* DATASET ENTRIES:
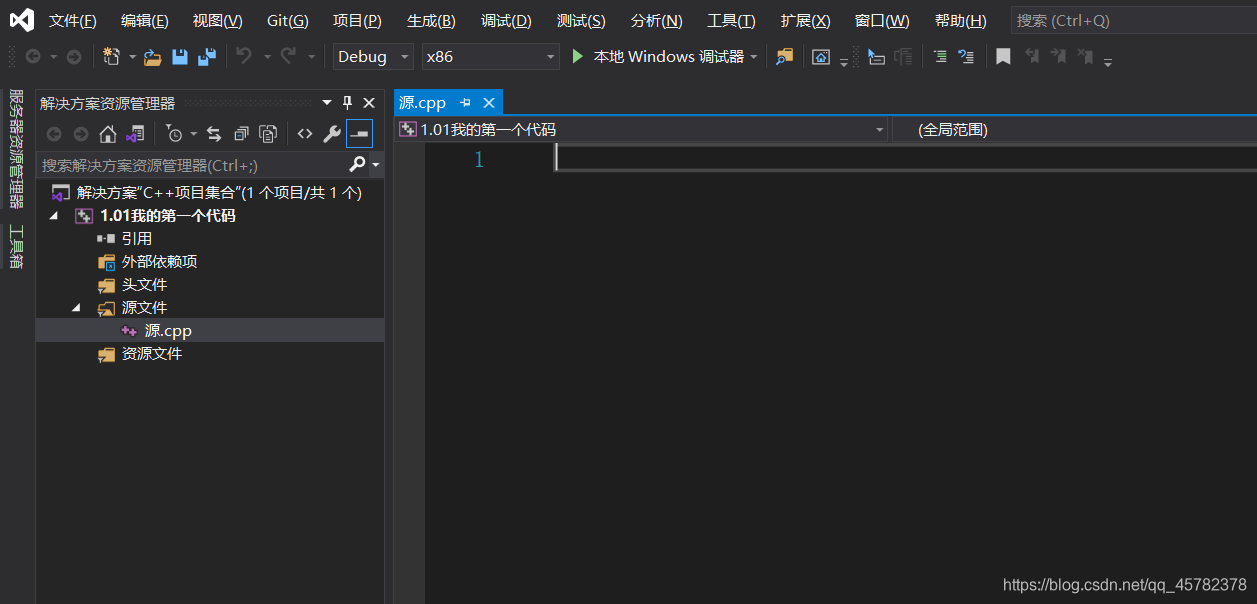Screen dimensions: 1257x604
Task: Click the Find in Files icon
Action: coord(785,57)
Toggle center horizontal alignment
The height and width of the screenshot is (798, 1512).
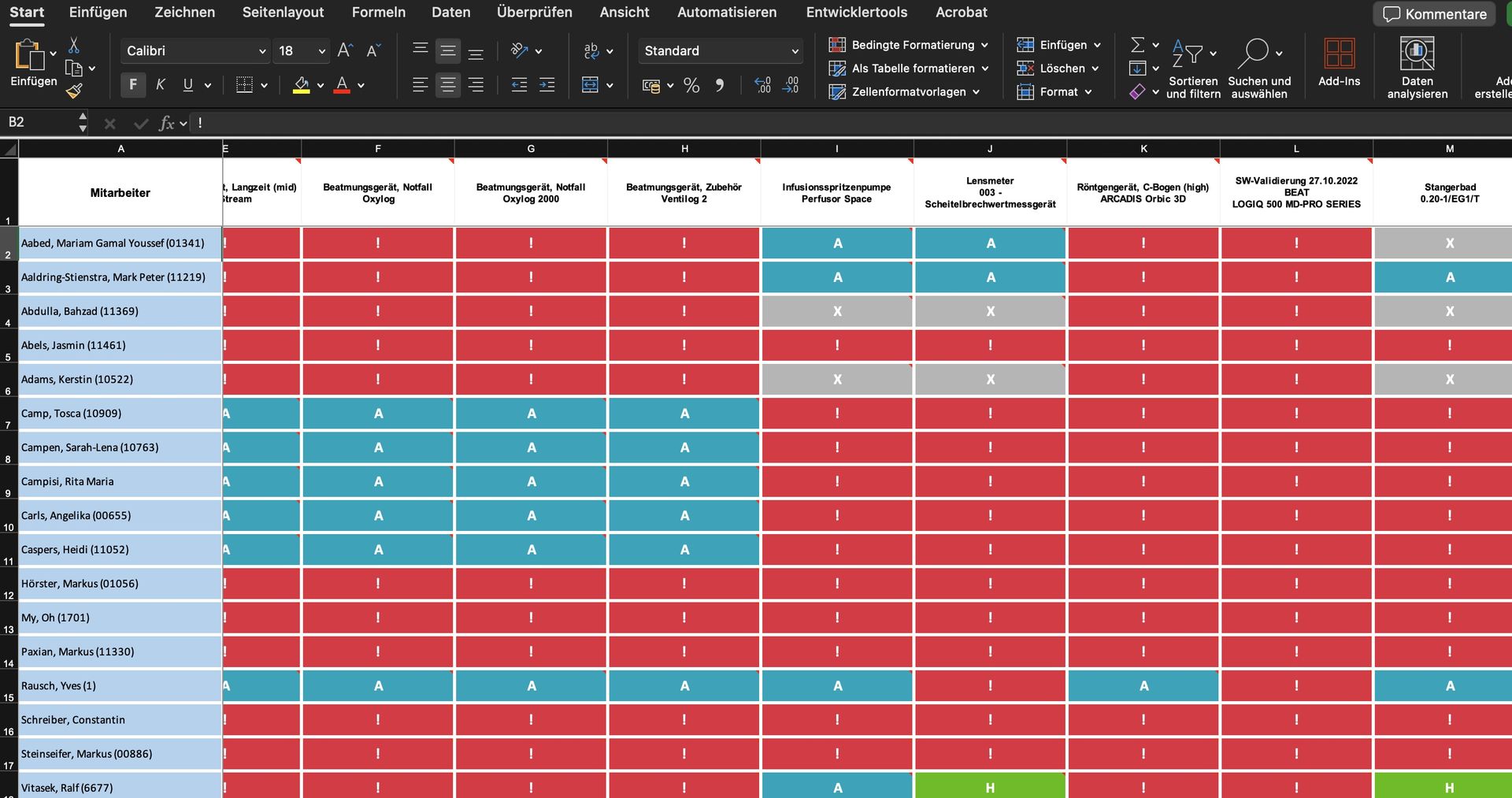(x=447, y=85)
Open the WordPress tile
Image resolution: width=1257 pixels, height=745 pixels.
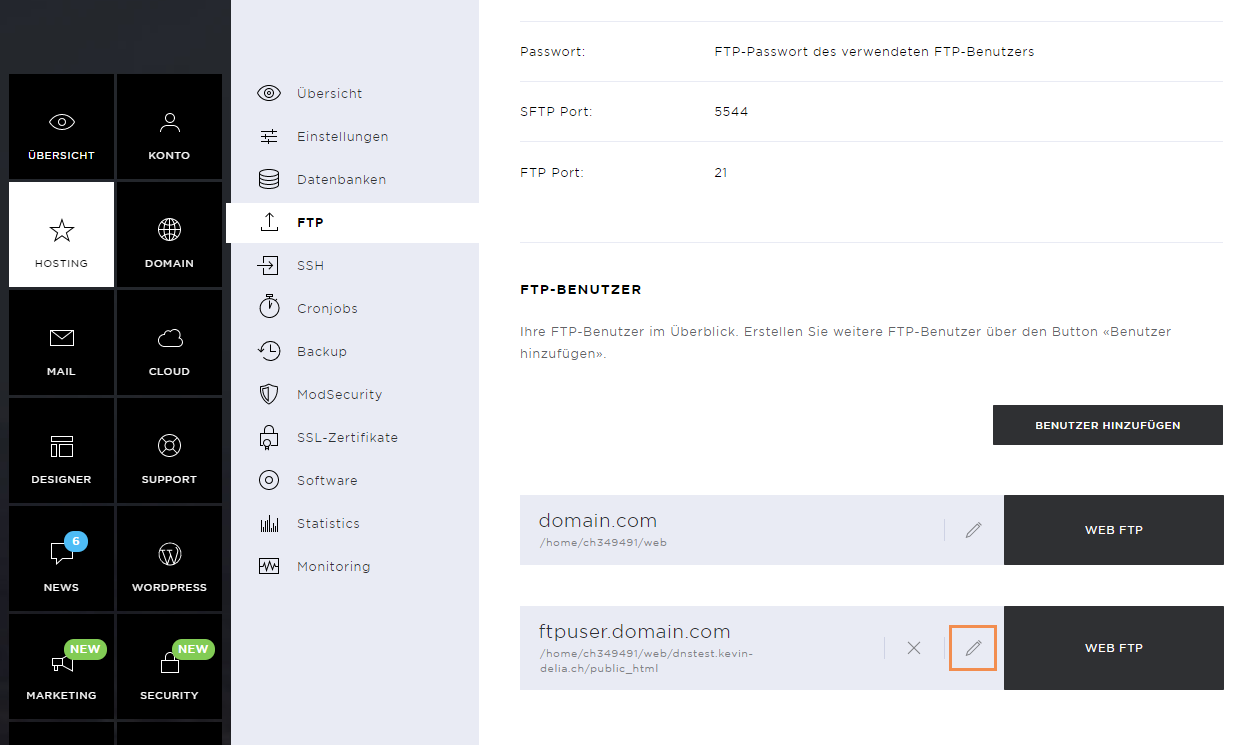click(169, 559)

* DIRECTIONS FOR THIS TASK: Copy out the material above word for word, leaving out the pictures.

* SOLUTION BELOW:
Screen dimensions: 1257x604
Task: Click the Find in Files icon
Action: coord(785,57)
Toggle center horizontal alignment
The height and width of the screenshot is (798, 1512).
(x=447, y=85)
Open the WordPress tile
Image resolution: width=1257 pixels, height=745 pixels.
click(169, 559)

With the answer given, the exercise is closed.